The Wide World of esp@cenet: Basic Searching in the esp@cenet Worldwide Database

Jason Martin
Reference Librarian and PTDL Representative
University of Central Florida
mjmartin@mail.ucf.edu

Abstract


The esp@cenet worldwide database is a collaborative effort of the European Patent Office and the European Commission. It houses close to forty million patents from over 71 member countries. The user may search the database by publication number, priority number, title and abstract, country, or any combination of the above fields. Full bibliographic data including English title and abstract are available for most patents as is a PDF version of the patent itself. The esp@cenet database also allows for inventor and title searching of United States patents back to 1920. This feature is not present in the web-based patent databases of the United States Patent and Trademark Office.


Keywords:


esp@cenet, Worldwide Patents, European Patent Office, United States Patents, Foreign Patents, Historical Patents

Jason Martin Reference Librarian and PTDL Representative University of Central Florida mjmartin@mail.ucf.edu

 

Abstract

The esp@cenet worldwide database is a collaborative effort of the European Patent Office and the European Commission. It houses close to forty million patents from over 71 member countries. The user may search the database by publication number, priority number, title and abstract, country, or any combination of the above fields. Full bibliographic data including English title and abstract are available for most patents as is a PDF version of the patent itself. The esp@cenet database also allows for inventor and title searching of United States patents back to 1920. This feature is not present in the web-based patent databases of the United States Patent and Trademark Office.

Keywords:

esp@cenet, Worldwide Patents, European Patent Office, United States Patents, Foreign Patents, Historical Patents

 

Introduction

To information professionals who are accustomed to using the United States Patent and Trademark Office’s (USPTO) web-based patents database at www.uspto.gov, finding United States (US) patents and patent applications is a simple task. When library patrons ask for international patents, however, the search may prove more difficult. Each country has its own Intellectual Property Office (IPO), database, search criteria, application procedures, and language. The esp@cenet worldwide database simplifies the process of finding international patents by centralizing patent searching for over 70 countries and by creating an English-language title and abstract for most of the patents. The user may conduct searches by inventor name, publication number, and title and abstract, to name just a few. The database allows one to find a patent family by searching the priority number. The user may also search US patents by inventor name and title back to 1920.

 

About esp@cenet

The esp@cenet worldwide database is part of a joint effort between the European Patent Office (EPO) and the European Commission (EC). The database allows access to all patents published within the last two years by member states of the World Intellectual Property Organization (WIPO), the EPO, and the EC. It also houses a comprehensive collection of patents from 1920 forward. All patents published since 1970 have a representative document with a searchable English-language title and abstract. Most patents contain full-image PDF files. The database is updated once a week and English abstracts are loaded once a month.

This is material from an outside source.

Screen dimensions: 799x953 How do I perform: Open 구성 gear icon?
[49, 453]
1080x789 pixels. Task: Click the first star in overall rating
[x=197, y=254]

The holdings in this database are based on the Patent Cooperation Treaty’s (PCT) minimum, which is defined as the minimum documentation an Intellectual Patent Office must possess in order to perform effective prior art searching. The PCT minimum consists of complete documentation from 1920 to the present for France, Germany, the United Kingdom, Switzerland, the United States, the EPO, and WIPO, plus abstracts from Japan and the Soviet Union/Russia. The above is an incredible collection, but it is not all that esp@cenet carries. The database houses patents from countries all over the world for varying dates. By using country codes, one can find patents from Argentina that date back to 1973, patents from Zimbabwe starting in 1980, or any country and date in between. (see Figure 3) All in all the esp@cenet worldwide database provides access to close to 40 million patents from 71 countries. Of those 40 million patents, 22 million have a title, 17 million have European Classification System (ECLA) and more than 5 million have an English-language title and abstract.

 

Reference Documents

As mentioned earlier, all patents from 1970 forward have a representative or reference document. This is usually the first published document on a patent. Most of the time the document is in English. Criteria exist for finding and establishing a reference document. First esp@cenet will find the EPO document in English. If that fails it will search for the first US document published. If none exists, it will then look for the first document published in Great Britain. If all of these options fail, the EPO will create an English-language title and abstract for a patent.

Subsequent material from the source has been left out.